Friday, September 02, 2005

Rich Dad's Prophecy

Rich Dad's Prophecy is yet another book from self-made millionaire Robert T. Kiyosaki, who authored the popular book Rich Dad, Poor Dad. Prophecy talks about Rich Dad's prediction, made back in the 1970s, that the stock market would face a major crash sometime around or after 2012.

In short, Rich Dad's prediction was made due to the passing of ERISA in 1974. ERISA is the Employee Retirement Income Security Act, and is the law that setup the defined contribution retirement plans, of which the 401(k) is the most known. Defined contribution plans are retirement plans where an employee (and possibly the employer) make defined contributions to the retirement plan; they are opposite of defined benefits plan, which are pension plans that guarantee the retiree a defined benefit each year after they've retired.

Rich Dad argues that ERISA promises a major stock market correction around 2012 for a number of reasons, including:

  1. Whereas defined benefit plans had skilled teams managing the pension funds, ERISA moves the burden of retirement investing to the employee, who is not trained to be an investor. These untrained investors are more likely to invest in poor choices, to not monitor their investments, and to buy and sell at the absolutely wrong times. (Like The Wealthy Barber, Kiyosaki lambastes the lackluster job of financial education our public schools provide.)
  2. ERISA requires mandatory withdrawals beginning at age 70.5. The bulk of the baby boomer generation will be reaching this stage in life around 2012. This influx of forced sellers will drive the equity market down.
  3. People are living longer. With inflation and increased health costs, retirees will quickly run out of their defined contribution plan's nest egg, at which point they'll be dependent on family or the State.
There are some periphery reasons expounded on throughout the book, but those three are the main sticking points that Kiyosaki hammers home.

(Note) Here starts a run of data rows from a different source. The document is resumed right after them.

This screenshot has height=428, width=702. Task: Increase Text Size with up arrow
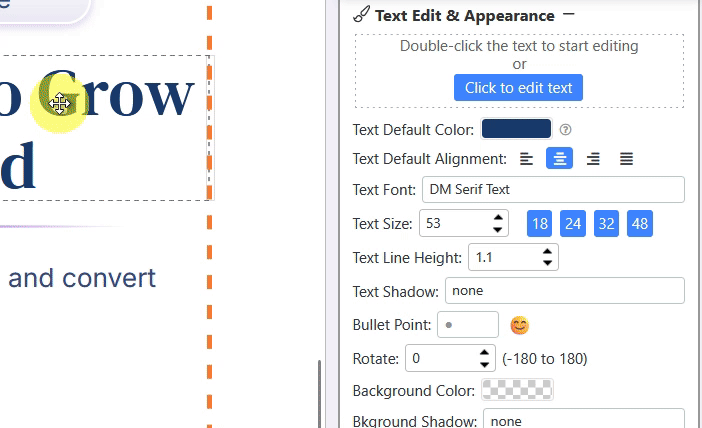click(x=498, y=217)
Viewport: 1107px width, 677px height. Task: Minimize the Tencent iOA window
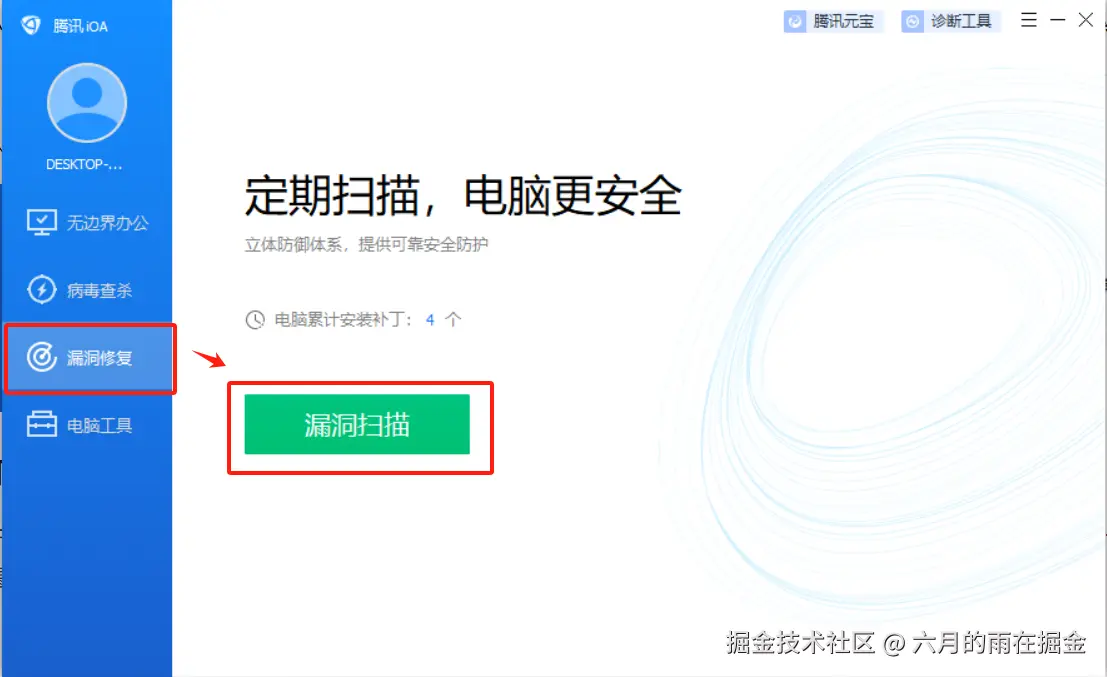click(1058, 20)
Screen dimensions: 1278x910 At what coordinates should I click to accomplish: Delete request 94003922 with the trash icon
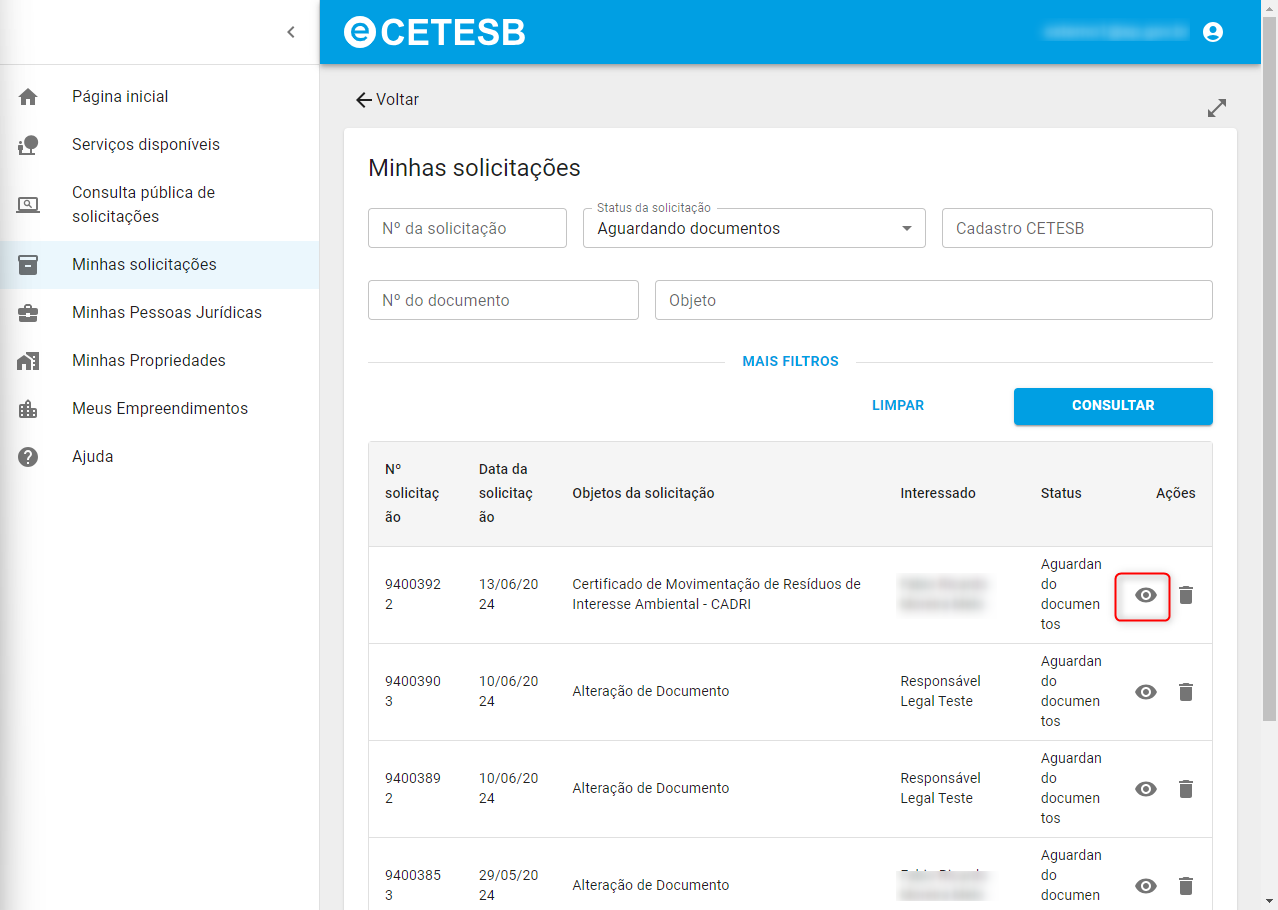[x=1186, y=595]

Clearly a stock market crash of the proportions discussed in this book would lead to a decimation of the U.S. economy. Kiyosaki talks about this, pointing out how "the fairy tale" may be over. Our nation has enjoyed more than a half century of prosperity, but Kiyosaki sees that coming to an end in large part because politicians have continually "passed the buck" to future generations. Rather than fixing existing serious fiscal problems, the government pushes the pain forward to the next generation. Think social security or Medicare. Both of these systems are doomed to fail if no changes are made, but rather than tackling this problem today, politicians keep pushing these grave matters onto the next generation. Kiyosaki argues that this must end at some point, and sees this end coming as the baby boomers wane into their golden years.

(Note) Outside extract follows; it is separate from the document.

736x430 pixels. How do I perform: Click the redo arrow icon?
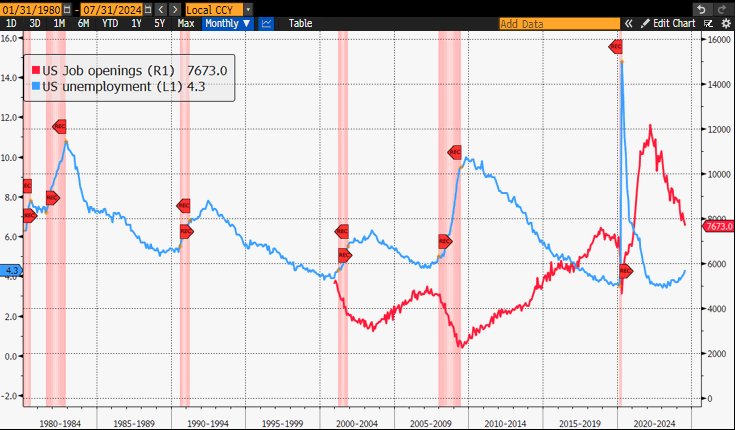[x=723, y=8]
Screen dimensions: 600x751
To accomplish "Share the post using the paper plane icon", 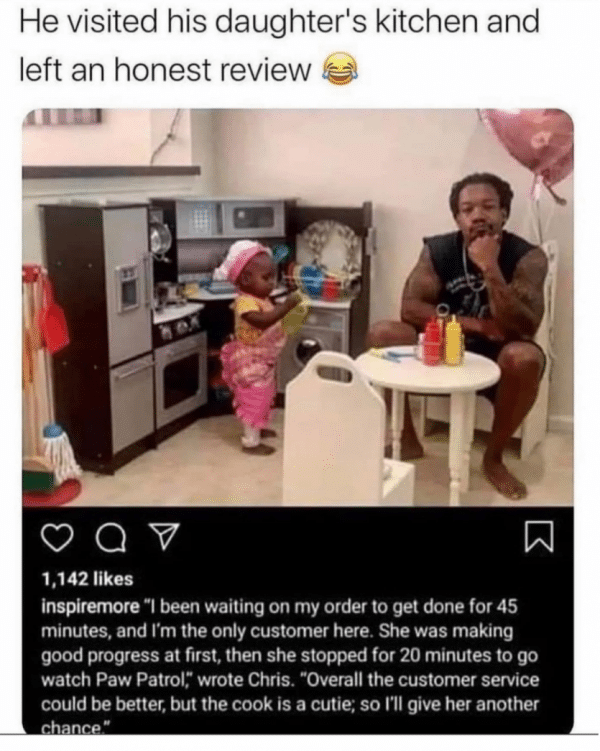I will pos(164,536).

Like Kiyosaki's other books, Prophecy is an easy and quick read. Part of what makes this book so digestible is it's structure - it's divided into two sections, the first asking "Is the fairy tale over?" and the second examining how to build one's "financial ark" to withstand the coming storm. What I especially enjoyed was Kiyosaki's own story from rags to riches, which was interspersed throughout the first half of the book. I had always wanted to have more of a background on the Rich Dad, Poor Dad's own business background. The second half turned from more of the doom and gloom aspects of the first half and aims to motivate the reader to start planning today. Kiyosaki details how to build your "financial ark" and how to maintain control of it. He talks about how he built his ark, and how to gain control over those nagging elements that prevent people from building an ark (lack of time, excuses, fear of the unknown, and so on).

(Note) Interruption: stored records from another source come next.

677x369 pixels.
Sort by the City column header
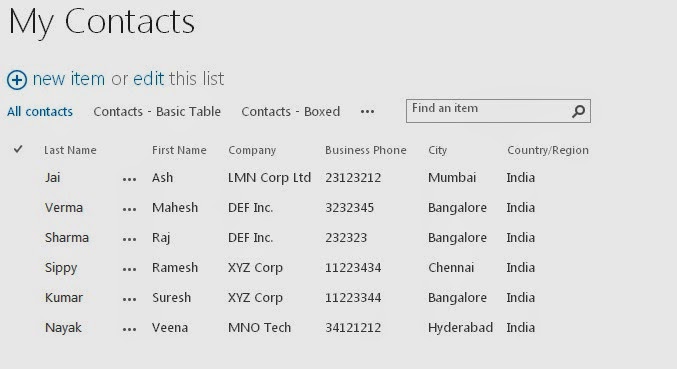pos(437,150)
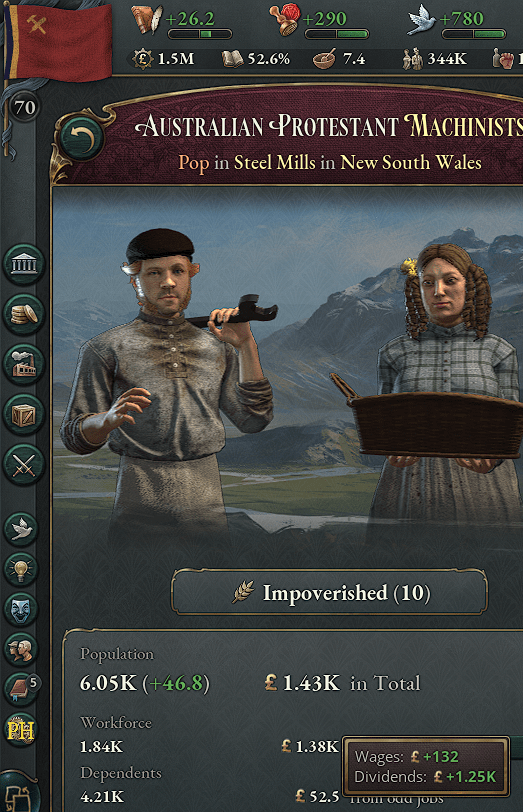This screenshot has width=523, height=812.
Task: Open the Technology lightbulb icon
Action: pyautogui.click(x=21, y=569)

Kiyosaki's tips for building the "financial ark" are very boilerplate Rich Dad, Poor Dad mantra. If you're familiar with his other books, you'll not find anything new or insightful here. It's more of the same: increase assets, decrease liabilities; cashflow is king; investing in businesses and real estate is the road to wealth. If you are new to the Rich Dad, Poor Dad series, this is clearly not the book to start with; instead, start with the first book in the series,
Rich Dad, Poor Dad.

Kiyosaki concludes with a chapter aptly titled "A Prophet's Hope Is to Be Wrong." While Kiyosaki paints a rather bleak picture of what he thinks our nation's financial future will entail, he desperately wants to be wrong. And honestly, the truth is probably somewhere between the worst case and the best case, as it usually is. Overall, this book is one I'd recommend that everyone of working age read, as it brings up some great points about defined contribution retirement plans and some serious problems that we, as a nation, are going to need to face sooner than later. If you are a fan of Kiyosaki's past books, you'll also enjoy the insight he shared into his personal road from rags to riches.

Rich Dad's Prophecy: ISBN 0446530867: Published by Warner Books, 2002.